People in our lives who have bipolar disorder can be valuable teachers from whom we can learn a lot about ourselves. One bphope.com reader shares his experiences of life through a lens of highs and lows from his son:
#1 Brutal honesty
“To a person with heightened bipolar sensitivities, they will react strongly to even the slightest hint of edginess, pressure, or criticism—so hearing even a hint of disapproval or unsolicited advice can feel like a sledgehammer pounding on delicate nerve endings.” And they won’t hesitate to point out your impatience. Learning from this can result in being more patient, a better listener and a more balanced person in all areas of your life.
#2 Connecting with someone who understands extremes
“Most people have an emotional thermostat that is boringly narrow. They never experience the highest highs or the lowest lows. Yet if you’re exploring life with someone who has a bipolar bandwidth of emotion, it can help you break out of your cautious narrowness, allowing you to be blessed with far more spontaneous, creative moments.
#3 Seeing the world differently
“[My son] often points out cloud formations in the sky that look like dragons, dolphins, flowers, and faces. He tells me about fascinating background melodies in the music on the radio or subtle color patterns in the clothes worn by people walking down the street—patterns I’d otherwise fail to notice.”
#4 Great understanding of people
“He describes what it feels like when the brain is manic and what kinds of thoughts enter his mind when the whole world looks bleak. As a result of these deep conversations, life is a lot fuller. I learn valuable clues about what my clients, friends, and other family members are going through when their moods go up and down.”
#5 Learning to acknowledge limitations
“… I’ve found it also takes a responsive psychiatrist, flexible and empathic teachers, a behavioral coach, and several other helping professionals to keep things on track. Every day I’m humbled by how much we don’t know about bipolar disorder and I’m grateful for each small step of progress that researchers, activists, support groups, and others are making to help improve how families cope.”
#6 Less judgmental
“Nowadays, when I see another family struggling with imperfect solutions for the moodiness of a loved one, I’m less likely to judge them and more likely to appreciate just how much we need each other’s stories, experiences, and trial-and-error efforts.”

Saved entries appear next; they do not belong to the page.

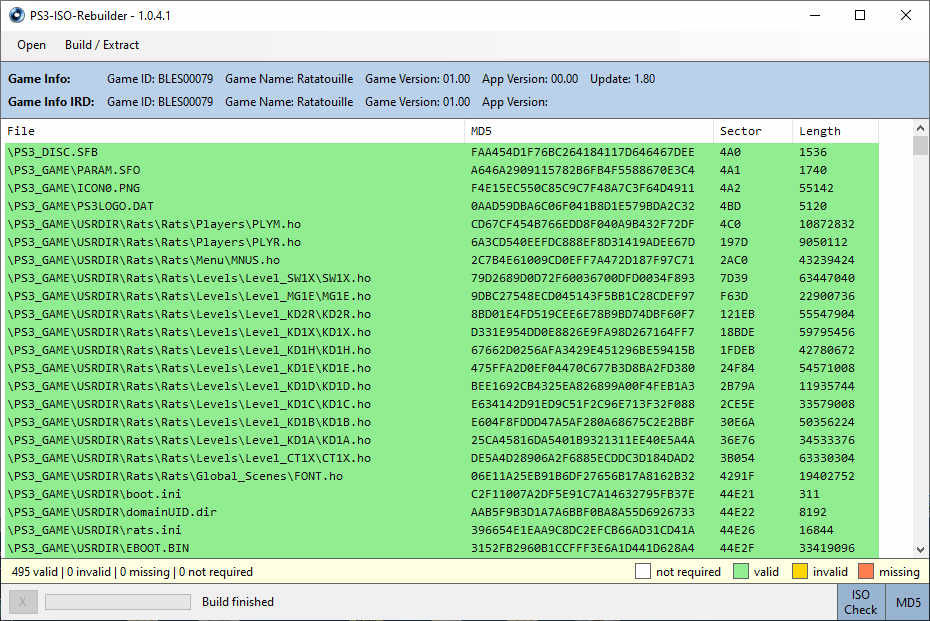
Task: Click the ISO Check button
Action: click(860, 602)
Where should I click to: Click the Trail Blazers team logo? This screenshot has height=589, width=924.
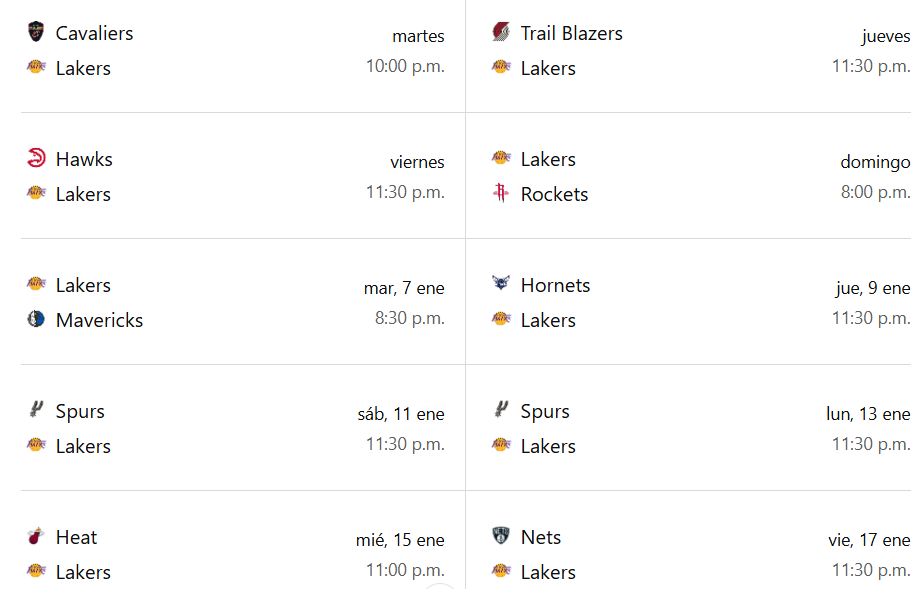coord(501,32)
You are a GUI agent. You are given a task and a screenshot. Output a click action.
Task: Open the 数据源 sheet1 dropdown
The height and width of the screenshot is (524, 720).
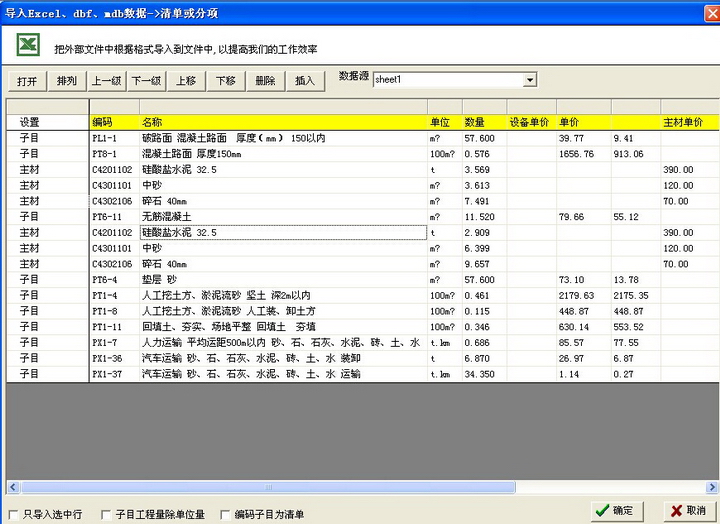click(x=530, y=80)
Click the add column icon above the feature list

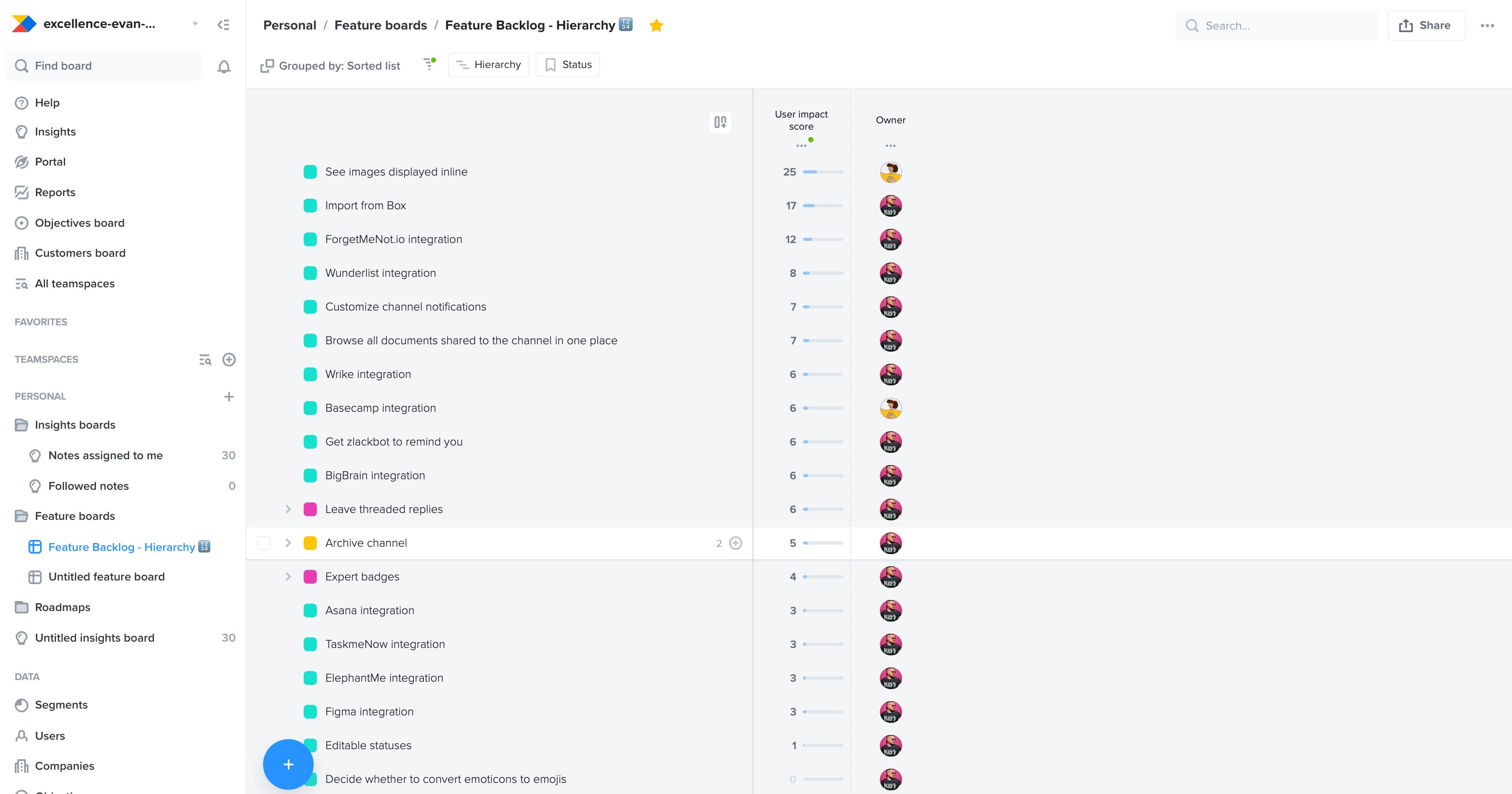pyautogui.click(x=720, y=122)
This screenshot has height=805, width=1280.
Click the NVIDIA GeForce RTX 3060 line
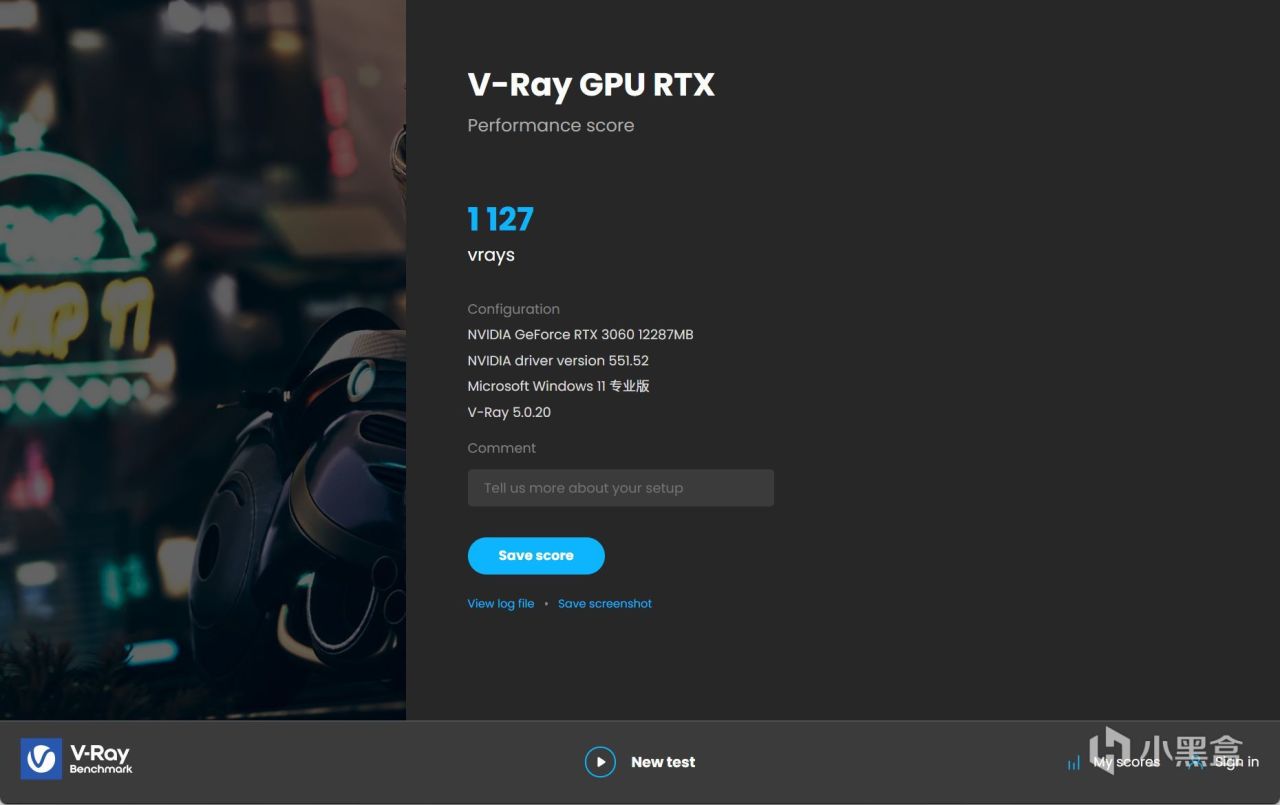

#7 Appreciating a meaningful adventure
“Life is anything but boring when you’re in daily contact with a family member who has bipolar disorder. You quickly learn that things can change instantly. You will probably see your family member gain and lose a few friendships, a few jobs, a few credit cards, and a few roommates. You might even hear him or her question the meaning of life and whether it’s all worth the struggle.”
#8 Opportunities to do better
“In the midst of all this instability and uncertainty, one thing that can remain solid and constant is your profound commitment to each other. Even after an upsetting argument, a flurry of harsh words, or someone storming out of the room, there is always the opportunity for a new beginning. There’s always the opportunity to clarify what you can do better the next time so you don’t drift apart from each other.”
#9 Appreciating the love
“Dad, I know it’s not easy, but there’s something amazing about how we work things out each and every time. I’m hoping we’ll always make sure to reconnect and be there for each other.” At a moment like that, you realize that you’re part of an exquisite journey—a journey of love that allows you to be of service to someone who truly deserves to be treated with respect.